Direction 2 (new services/increased caps) delivered much of the same value through expanded caps and new services, without the technical lift or adverse-selection risk.
I proposed and led the design of a product variant selector test.
To avoid launching the wrong plan, I ran a product variant selector test to identify which benefit mix customers would actually pay for.

Sample question from the product variant selector test
Using results to inform the third tier plan design
Preference share
Projected revenue (per 1,000 shoppers)
Product variant selector takeaways


Incremental increases mattered more than “complete coverage”
Dollars towards preventative meds drove more value than higher spay/neuter or dental caps
Including grooming consistently increased plan interest
Designing the purchase journey
With the plan structure set, the next challenge was the experience of comparing and purchasing plans.
Rather than design Elite's purchase flow in isolation, I treated this as an opportunity to build one, flexible selection system serving two surfaces: our DTC site and our white-label vet product.

Design principle: enable comparison, clarify selection
Unlike products with a single defining difference (an iPhone with different storage tiers), our plans vary across many dimensions, with no one feature signals the "right" choice. That makes comparison an essential step in shopping. The UI had to support side-by-side evaluation while keeping the current selection obvious.
Tabs vs. expandable cards
Through user testing, I sought to understand which pattern better supports cross-plan comparison, especially on smaller viewports (e.g., mobile & tablet).
The tabbed version won: it kept content in place, making cross-comparison easier on mobile. Expandable cards required too much scrolling to compare.

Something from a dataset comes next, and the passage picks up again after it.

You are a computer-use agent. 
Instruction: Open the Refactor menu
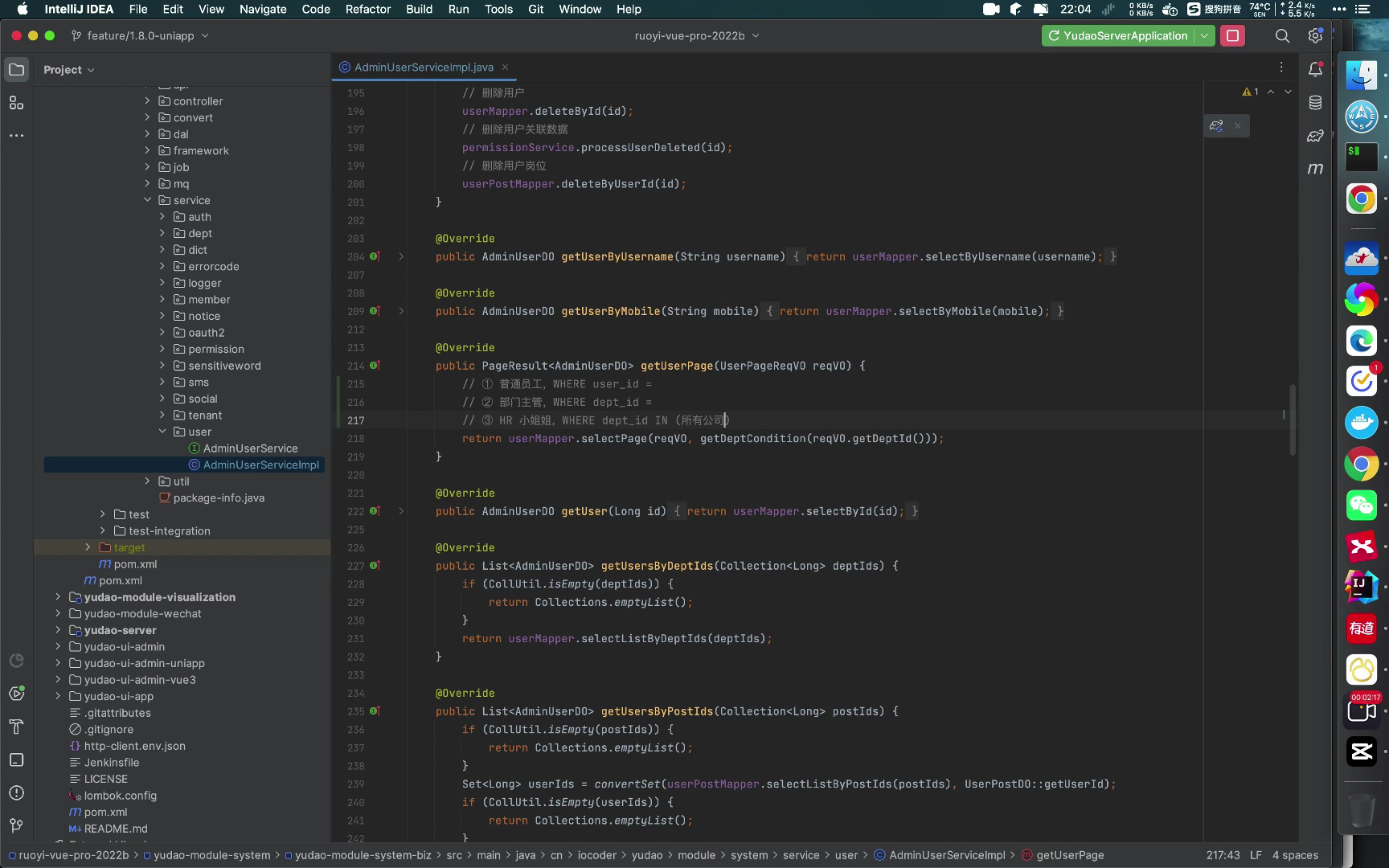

Elite increased overall wellness conversion rate by 18%.
The introduction of Elite resulted in a significant conversion rate lift across all plan tiers.
Notably, this lift was not driven solely by customers selecting Elite. Conversion increased across Essentials and Premium as well, validating our hypothesis that introducing a third tier would act as a value anchor, helping customers better understand plan tradeoffs and commit with greater confidence at every price point.